Henry Thoreau, August 24, 1852



Standing on the shore
I now see that sailing or
floating down a smooth

stream at evening
surrounded by water so
agreeable to

imagination
is like embarking on a
train of thought itself.

Silver-plated stream --
water full of reflections.
August 14, 1854


Now after sunset
the river is full of light
in the dark landscape

a silver strip of
sky of the same color and
brightness with the sky.


August 14, 2015

This misty and musty dog-day weather has lasted now nearly a month, as I remember, beginning gradually from the middle of July. August 14, 1853

Heavy rain.  August 14, 1860

There is such a haze that I cannot see the mountains. August 14, 1852

I perceive the scent of the earliest ripe apples in my walk. How it surpasses all their flavors! August 14, 1853

In the low woodland paths full of rank weeds, there are countless great fungi of various forms and colors, the produce of the warm rains and muggy weather of a week ago. August 14, 1853

The low wood-paths are strewn with toadstools now, and I begin to perceive their musty scent. August 14, 1856

There are countless great fungi of various forms and colors, the produce of the warm rains and muggy weather . . . and for most of my walk the air is tainted with a musty, carrion like odor, in some places very offensive. August 14, 1853

Hypopitys . . . Apparently a fungus like plant. It erects itself in seed. August 14, 1856

The recent heavy rains have caused many leaves to fall. August 14, 1856 .
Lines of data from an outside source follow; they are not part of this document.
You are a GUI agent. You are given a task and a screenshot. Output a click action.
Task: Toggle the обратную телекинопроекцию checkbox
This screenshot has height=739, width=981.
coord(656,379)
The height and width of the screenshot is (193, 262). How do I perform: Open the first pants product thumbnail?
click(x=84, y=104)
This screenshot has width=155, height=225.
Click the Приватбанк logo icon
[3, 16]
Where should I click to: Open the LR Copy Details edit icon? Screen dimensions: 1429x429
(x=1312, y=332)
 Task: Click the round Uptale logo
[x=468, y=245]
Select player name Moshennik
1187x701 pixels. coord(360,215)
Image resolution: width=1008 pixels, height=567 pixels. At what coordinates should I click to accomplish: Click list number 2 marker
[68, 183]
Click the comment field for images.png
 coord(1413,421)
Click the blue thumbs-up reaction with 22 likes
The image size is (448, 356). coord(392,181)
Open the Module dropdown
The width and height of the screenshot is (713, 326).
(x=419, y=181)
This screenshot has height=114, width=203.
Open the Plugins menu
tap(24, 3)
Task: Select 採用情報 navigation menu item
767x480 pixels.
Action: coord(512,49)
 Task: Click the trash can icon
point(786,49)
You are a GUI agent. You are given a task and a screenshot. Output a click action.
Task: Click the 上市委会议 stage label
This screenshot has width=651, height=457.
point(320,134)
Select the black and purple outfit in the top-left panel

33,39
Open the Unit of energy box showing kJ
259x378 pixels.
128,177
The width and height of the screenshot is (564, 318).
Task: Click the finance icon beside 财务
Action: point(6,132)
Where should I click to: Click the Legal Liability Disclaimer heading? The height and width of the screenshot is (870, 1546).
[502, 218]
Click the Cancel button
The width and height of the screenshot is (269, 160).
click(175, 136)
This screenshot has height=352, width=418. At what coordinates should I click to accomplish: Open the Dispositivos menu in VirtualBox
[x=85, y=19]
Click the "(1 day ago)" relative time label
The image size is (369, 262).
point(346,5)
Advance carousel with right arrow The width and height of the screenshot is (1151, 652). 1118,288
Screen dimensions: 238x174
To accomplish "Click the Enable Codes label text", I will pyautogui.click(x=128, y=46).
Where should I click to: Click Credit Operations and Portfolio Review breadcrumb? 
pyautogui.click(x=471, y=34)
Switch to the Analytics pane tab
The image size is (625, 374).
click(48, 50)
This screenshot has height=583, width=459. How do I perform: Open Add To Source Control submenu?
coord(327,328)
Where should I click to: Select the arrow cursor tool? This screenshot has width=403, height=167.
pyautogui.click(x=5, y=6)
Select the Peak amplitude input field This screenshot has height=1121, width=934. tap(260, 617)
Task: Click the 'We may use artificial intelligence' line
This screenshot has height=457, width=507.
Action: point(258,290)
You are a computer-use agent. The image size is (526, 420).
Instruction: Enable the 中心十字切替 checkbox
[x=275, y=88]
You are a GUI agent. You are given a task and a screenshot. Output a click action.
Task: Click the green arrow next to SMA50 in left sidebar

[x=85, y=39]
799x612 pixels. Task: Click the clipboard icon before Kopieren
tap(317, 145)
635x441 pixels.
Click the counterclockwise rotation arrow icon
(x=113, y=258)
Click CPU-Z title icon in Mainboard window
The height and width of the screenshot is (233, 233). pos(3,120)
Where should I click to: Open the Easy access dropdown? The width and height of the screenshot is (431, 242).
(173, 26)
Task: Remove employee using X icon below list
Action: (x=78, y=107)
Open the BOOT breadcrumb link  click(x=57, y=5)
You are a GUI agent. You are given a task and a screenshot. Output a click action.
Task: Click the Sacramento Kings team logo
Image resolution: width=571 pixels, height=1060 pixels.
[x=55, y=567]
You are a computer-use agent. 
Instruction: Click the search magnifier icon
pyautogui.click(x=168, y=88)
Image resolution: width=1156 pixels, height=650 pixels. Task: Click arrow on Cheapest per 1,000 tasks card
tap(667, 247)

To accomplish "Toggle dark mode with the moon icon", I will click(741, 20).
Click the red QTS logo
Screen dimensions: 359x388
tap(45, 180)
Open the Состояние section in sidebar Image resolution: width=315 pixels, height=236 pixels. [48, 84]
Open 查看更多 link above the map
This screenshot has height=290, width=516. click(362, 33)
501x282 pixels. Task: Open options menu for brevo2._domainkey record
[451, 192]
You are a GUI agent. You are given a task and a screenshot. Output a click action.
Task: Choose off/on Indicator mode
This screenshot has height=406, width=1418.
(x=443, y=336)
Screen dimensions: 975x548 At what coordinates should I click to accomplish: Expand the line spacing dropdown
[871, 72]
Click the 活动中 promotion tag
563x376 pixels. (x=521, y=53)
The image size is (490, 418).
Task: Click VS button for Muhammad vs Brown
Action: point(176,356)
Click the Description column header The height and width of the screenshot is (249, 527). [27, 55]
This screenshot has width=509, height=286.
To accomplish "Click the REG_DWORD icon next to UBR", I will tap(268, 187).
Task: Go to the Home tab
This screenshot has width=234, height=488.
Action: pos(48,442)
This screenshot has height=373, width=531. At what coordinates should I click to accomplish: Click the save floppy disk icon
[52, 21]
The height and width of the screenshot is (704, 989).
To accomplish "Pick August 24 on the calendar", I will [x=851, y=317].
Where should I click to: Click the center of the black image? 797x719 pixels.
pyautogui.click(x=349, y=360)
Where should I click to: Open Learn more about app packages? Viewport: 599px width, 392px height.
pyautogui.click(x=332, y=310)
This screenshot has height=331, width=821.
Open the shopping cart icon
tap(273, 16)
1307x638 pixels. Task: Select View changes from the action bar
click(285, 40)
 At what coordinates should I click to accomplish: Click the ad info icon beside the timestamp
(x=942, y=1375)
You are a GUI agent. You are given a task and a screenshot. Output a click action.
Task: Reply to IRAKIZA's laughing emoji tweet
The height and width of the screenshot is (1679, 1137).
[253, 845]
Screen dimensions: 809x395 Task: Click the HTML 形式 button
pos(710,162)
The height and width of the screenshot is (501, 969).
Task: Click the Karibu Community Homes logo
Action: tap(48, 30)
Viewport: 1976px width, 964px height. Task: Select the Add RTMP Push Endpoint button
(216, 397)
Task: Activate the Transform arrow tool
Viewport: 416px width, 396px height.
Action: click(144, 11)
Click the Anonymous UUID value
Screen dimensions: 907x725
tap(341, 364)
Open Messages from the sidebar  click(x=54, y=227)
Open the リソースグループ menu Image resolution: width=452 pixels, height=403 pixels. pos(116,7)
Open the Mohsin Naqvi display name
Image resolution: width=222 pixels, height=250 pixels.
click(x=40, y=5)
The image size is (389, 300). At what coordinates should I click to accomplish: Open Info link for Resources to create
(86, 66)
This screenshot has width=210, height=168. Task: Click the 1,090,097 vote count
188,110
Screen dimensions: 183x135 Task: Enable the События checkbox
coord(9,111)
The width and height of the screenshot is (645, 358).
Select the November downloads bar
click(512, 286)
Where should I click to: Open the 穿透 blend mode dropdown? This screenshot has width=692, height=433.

They already spot the ground, rapidly yellowing and very handsomely spotted. August 14, 1856

The changing sarsaparilla leaves begin to yellow the forest floor. August 14, 1856



Sedum Telephium, some time. August 14, 1856

Saw a rose still. August 14, 1852

Methinks the reign of the milkweeds is over. August 14, 1853

Aster tradescanti
, apparently a day or two. August 14, 1856

Gymnadenia nearer the brook, how long? August 14, 1856

Solidago odora
 abundantly out. August 14, 1856.  

The zizania now makes quite a show along the river. August 14, 1859

A short elliptic-leaved Lespedeza violacea, loose and open in Veery Nest Path, at Flint's Pond. August 14, 1856

A portulaca with leaves one inch wide and seven petals (!) instead of five. August 14, 1856

Flowering blackberry still. August 14, 1856.  

Viburnum dentatum
 berries blue. August 14, 1852. 

The toads probably ceased about the time I last spoke of them. August 14, 1853 

Bullfrogs, also, I have not heard for a long time. August 14, 1853

The Canada thistle down is now begun to fly, and I see the goldfinch upon it.  Often when I watch one go off, he flies at first one way, rising and falling, as if skimming close over unseen billows, but directly makes a great circuit as if he had changed his mind, and disappears in the opposite direction, or is seen to be joined there by his mate. August 14, 1858  


The wood pewee, with its young, peculiarly common and prominent. August 14, 1858.

The pea-wai still, and sometimes the golden robin. August 14, 1853. 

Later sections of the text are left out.